The neuronal sortilin-related receptor SORL1 is genetically associated with Alzheimer disease

Ekaterina Rogaeva , Yan Meng , Joseph H Lee , Yongjun Gu , Toshitaka Kawarai , Fanggeng Zou , Taiichi Katayama , Clinton T Baldwin , Rong Cheng , Hiroshi Hasegawa , Fusheng Chen , Nobuto Shibata , Kathryn L Lunetta , Raphaelle Pardossi-Piquard , Christopher Bohm , Yosuke Wakutani , L Adrienne Cupples , Karen T Cuenco , Robert C Green , Lorenzo Pinessi , Innocenzo Rainero , Sandro Sorbi , Amalia Bruni , Ranjan Duara , Robert P Friedland , Rivka Inzelberg , Wolfgang Hampe , Hideaki Bujo , You-Qiang Song , Olav M Andersen , Thomas E Willnow , Neill Graff-Radford , Ronald C Petersen , Dennis Dickson , Sandy D Der , Paul E Fraser , Gerold Schmitt-Ulms , Steven Younkin , Richard Mayeux , Lindsay A Farrer & Peter St George-Hyslop

The recycling of the amyloid precursor protein (APP) from the cell surface via the endocytic pathways plays a key role in the generation of amyloid β peptide (Aβ) in Alzheimer disease.
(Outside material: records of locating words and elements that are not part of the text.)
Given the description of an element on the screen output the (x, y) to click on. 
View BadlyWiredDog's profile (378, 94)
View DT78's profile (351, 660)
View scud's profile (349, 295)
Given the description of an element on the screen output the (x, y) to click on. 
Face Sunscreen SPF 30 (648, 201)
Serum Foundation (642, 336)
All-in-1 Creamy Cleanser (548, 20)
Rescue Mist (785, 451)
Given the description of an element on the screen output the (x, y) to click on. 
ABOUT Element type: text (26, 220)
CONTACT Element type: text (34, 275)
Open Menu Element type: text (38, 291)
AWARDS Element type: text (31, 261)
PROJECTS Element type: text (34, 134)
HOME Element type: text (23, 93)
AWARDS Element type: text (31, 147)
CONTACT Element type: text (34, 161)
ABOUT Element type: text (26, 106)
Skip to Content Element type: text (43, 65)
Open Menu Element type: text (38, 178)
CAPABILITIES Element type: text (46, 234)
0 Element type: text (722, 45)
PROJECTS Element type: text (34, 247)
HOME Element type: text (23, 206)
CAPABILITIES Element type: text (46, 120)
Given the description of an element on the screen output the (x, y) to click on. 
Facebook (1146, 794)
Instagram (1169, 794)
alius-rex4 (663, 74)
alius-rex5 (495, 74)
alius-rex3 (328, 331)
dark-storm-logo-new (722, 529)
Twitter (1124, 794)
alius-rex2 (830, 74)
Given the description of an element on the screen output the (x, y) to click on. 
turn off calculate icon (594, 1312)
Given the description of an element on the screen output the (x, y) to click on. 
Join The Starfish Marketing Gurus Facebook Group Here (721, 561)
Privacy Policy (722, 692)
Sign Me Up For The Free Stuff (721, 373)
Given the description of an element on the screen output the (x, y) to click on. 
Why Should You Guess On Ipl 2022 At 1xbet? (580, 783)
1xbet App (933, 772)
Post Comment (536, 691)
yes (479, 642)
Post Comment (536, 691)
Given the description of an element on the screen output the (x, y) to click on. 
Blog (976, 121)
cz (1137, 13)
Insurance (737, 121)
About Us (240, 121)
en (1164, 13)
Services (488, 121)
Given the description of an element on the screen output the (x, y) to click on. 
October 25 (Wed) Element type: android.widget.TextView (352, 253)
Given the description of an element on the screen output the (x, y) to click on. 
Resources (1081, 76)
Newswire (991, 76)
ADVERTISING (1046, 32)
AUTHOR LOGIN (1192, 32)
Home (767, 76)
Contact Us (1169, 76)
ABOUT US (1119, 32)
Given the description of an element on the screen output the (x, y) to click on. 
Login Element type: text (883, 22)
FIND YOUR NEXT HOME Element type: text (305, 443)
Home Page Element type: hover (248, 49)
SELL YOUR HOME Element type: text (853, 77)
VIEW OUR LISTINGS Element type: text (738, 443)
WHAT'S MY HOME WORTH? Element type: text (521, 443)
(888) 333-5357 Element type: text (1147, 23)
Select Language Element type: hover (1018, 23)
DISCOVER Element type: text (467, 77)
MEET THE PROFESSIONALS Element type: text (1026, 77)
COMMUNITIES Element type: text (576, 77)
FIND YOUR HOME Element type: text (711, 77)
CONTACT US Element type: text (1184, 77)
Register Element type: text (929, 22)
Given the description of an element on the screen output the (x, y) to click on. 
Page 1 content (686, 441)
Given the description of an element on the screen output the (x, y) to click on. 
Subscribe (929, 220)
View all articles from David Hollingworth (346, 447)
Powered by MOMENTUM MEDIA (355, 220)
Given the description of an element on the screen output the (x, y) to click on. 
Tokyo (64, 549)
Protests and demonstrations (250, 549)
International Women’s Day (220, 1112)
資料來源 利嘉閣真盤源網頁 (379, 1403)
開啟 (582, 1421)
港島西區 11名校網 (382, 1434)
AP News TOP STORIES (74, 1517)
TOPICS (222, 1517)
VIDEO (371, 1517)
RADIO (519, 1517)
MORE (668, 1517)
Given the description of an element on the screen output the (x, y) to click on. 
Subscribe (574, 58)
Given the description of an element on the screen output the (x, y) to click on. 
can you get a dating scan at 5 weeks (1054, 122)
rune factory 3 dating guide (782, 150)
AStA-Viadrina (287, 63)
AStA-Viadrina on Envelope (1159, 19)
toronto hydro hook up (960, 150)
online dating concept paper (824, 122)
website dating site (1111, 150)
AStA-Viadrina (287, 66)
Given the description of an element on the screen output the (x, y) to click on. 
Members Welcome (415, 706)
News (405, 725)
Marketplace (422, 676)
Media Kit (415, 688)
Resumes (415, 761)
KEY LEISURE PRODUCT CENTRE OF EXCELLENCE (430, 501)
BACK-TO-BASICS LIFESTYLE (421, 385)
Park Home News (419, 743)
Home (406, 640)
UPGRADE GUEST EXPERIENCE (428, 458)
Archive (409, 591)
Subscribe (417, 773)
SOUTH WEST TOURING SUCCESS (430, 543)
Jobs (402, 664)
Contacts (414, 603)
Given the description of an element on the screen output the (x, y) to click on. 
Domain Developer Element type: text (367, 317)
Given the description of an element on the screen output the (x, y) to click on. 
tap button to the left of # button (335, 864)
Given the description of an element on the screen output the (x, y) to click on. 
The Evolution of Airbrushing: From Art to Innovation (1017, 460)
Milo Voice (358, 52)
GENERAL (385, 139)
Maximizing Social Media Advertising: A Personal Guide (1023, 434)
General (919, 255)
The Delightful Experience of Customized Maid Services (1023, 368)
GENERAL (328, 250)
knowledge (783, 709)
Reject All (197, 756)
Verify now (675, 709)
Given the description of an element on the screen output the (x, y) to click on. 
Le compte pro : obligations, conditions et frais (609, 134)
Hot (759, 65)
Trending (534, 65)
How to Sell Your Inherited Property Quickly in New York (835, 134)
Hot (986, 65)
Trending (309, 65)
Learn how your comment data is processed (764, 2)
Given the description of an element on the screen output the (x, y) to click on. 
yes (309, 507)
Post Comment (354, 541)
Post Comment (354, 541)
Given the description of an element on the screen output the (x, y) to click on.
We report here that inherited variants in the SORL1 neuronal sorting receptor are associated with late-onset Alzheimer disease. These variants, which occur in at least two different clusters of intronic sequences within the SORL1 gene (also known as LR11 or SORLA) may regulate tissue-specific expression of SORL1. We also show that SORL1 directs trafficking of APP into recycling pathways and that when SORL1 is underexpressed, APP is sorted into Aβ-generating compartments. These data suggest that inherited or acquired changes in SORL1 expression or function are mechanistically involved in causing Alzheimer disease.